== Dataset ==

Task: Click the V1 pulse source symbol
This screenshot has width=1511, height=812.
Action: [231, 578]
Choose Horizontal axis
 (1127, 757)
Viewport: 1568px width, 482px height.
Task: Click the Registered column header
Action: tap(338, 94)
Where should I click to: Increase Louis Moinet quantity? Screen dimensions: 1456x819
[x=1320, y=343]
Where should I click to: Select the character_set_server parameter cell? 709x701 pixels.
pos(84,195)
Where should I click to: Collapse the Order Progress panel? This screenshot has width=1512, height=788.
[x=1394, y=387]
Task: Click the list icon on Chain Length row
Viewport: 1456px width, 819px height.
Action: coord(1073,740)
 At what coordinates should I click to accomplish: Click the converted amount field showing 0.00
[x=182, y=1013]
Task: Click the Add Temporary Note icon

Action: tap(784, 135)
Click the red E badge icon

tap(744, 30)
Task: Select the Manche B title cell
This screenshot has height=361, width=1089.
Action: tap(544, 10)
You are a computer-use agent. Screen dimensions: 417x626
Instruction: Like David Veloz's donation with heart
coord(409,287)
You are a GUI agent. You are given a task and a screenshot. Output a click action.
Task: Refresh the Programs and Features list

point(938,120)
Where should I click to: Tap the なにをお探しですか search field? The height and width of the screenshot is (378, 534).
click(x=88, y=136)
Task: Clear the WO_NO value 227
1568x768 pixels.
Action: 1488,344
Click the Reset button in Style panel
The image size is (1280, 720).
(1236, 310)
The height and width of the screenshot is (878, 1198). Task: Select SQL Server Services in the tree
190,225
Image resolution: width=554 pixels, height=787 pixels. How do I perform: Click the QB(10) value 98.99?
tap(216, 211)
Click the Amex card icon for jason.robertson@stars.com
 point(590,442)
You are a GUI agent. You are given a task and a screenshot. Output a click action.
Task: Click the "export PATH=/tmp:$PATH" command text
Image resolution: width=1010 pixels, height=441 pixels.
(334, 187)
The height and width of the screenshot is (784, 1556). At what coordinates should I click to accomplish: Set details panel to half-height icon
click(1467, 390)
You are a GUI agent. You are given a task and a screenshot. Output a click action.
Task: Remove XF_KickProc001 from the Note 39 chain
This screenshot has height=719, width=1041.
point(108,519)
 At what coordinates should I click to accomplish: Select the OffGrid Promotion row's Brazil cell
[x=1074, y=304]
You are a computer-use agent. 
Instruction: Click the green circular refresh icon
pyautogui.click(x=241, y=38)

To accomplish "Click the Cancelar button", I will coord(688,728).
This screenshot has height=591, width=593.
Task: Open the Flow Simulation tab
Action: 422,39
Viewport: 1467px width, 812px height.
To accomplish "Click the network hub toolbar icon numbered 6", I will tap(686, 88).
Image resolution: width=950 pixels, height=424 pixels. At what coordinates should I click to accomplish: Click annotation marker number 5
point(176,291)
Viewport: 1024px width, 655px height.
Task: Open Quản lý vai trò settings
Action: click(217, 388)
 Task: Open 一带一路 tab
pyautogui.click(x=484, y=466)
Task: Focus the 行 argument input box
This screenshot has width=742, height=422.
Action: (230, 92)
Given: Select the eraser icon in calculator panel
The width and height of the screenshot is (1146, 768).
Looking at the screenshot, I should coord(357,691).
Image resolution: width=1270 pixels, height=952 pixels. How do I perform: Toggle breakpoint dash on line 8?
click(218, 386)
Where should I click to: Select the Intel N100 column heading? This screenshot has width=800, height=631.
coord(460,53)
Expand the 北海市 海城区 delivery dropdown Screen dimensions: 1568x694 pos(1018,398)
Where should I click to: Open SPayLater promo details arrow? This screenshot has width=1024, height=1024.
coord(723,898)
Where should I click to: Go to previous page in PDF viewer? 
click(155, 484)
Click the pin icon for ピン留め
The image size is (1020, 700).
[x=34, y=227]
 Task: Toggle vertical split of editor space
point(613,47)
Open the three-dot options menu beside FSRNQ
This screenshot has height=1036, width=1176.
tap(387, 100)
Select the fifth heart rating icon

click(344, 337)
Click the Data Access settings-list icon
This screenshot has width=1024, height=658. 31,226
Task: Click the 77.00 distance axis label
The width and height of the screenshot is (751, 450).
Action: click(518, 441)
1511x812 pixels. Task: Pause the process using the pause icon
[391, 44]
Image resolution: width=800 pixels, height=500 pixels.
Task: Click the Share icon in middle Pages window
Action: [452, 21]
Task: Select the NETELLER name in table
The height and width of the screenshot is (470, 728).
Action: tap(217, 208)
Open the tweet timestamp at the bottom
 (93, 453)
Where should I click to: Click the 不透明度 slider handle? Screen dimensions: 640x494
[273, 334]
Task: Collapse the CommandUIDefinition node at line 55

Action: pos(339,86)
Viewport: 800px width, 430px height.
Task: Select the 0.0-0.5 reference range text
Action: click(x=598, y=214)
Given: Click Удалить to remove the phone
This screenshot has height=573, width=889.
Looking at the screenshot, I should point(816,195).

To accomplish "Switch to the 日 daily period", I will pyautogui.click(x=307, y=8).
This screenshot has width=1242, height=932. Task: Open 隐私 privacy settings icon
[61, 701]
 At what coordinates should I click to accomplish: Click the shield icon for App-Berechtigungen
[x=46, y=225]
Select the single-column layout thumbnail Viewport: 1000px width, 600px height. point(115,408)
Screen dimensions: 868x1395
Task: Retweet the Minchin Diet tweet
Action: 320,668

===

*Work instructions*. Retype the entries from the very first line through the line containing "point(590,442)", keeping every character unchanged.

*Output for this task*.
Task: Click the V1 pulse source symbol
This screenshot has width=1511, height=812.
Action: [231, 578]
Choose Horizontal axis
 (1127, 757)
Viewport: 1568px width, 482px height.
Task: Click the Registered column header
Action: tap(338, 94)
Where should I click to: Increase Louis Moinet quantity? Screen dimensions: 1456x819
[x=1320, y=343]
Where should I click to: Select the character_set_server parameter cell? 709x701 pixels.
pos(84,195)
Where should I click to: Collapse the Order Progress panel? This screenshot has width=1512, height=788.
[x=1394, y=387]
Task: Click the list icon on Chain Length row
Viewport: 1456px width, 819px height.
Action: coord(1073,740)
 At what coordinates should I click to accomplish: Click the converted amount field showing 0.00
[x=182, y=1013]
Task: Click the Add Temporary Note icon

Action: tap(784, 135)
Click the red E badge icon

tap(744, 30)
Task: Select the Manche B title cell
This screenshot has height=361, width=1089.
Action: tap(544, 10)
You are a computer-use agent. Screen dimensions: 417x626
Instruction: Like David Veloz's donation with heart
coord(409,287)
You are a GUI agent. You are given a task and a screenshot. Output a click action.
Task: Refresh the Programs and Features list

point(938,120)
Where should I click to: Tap the なにをお探しですか search field? The height and width of the screenshot is (378, 534).
click(x=88, y=136)
Task: Clear the WO_NO value 227
1568x768 pixels.
Action: 1488,344
Click the Reset button in Style panel
The image size is (1280, 720).
(1236, 310)
The height and width of the screenshot is (878, 1198). Task: Select SQL Server Services in the tree
190,225
Image resolution: width=554 pixels, height=787 pixels. How do I perform: Click the QB(10) value 98.99?
tap(216, 211)
Click the Amex card icon for jason.robertson@stars.com
 point(590,442)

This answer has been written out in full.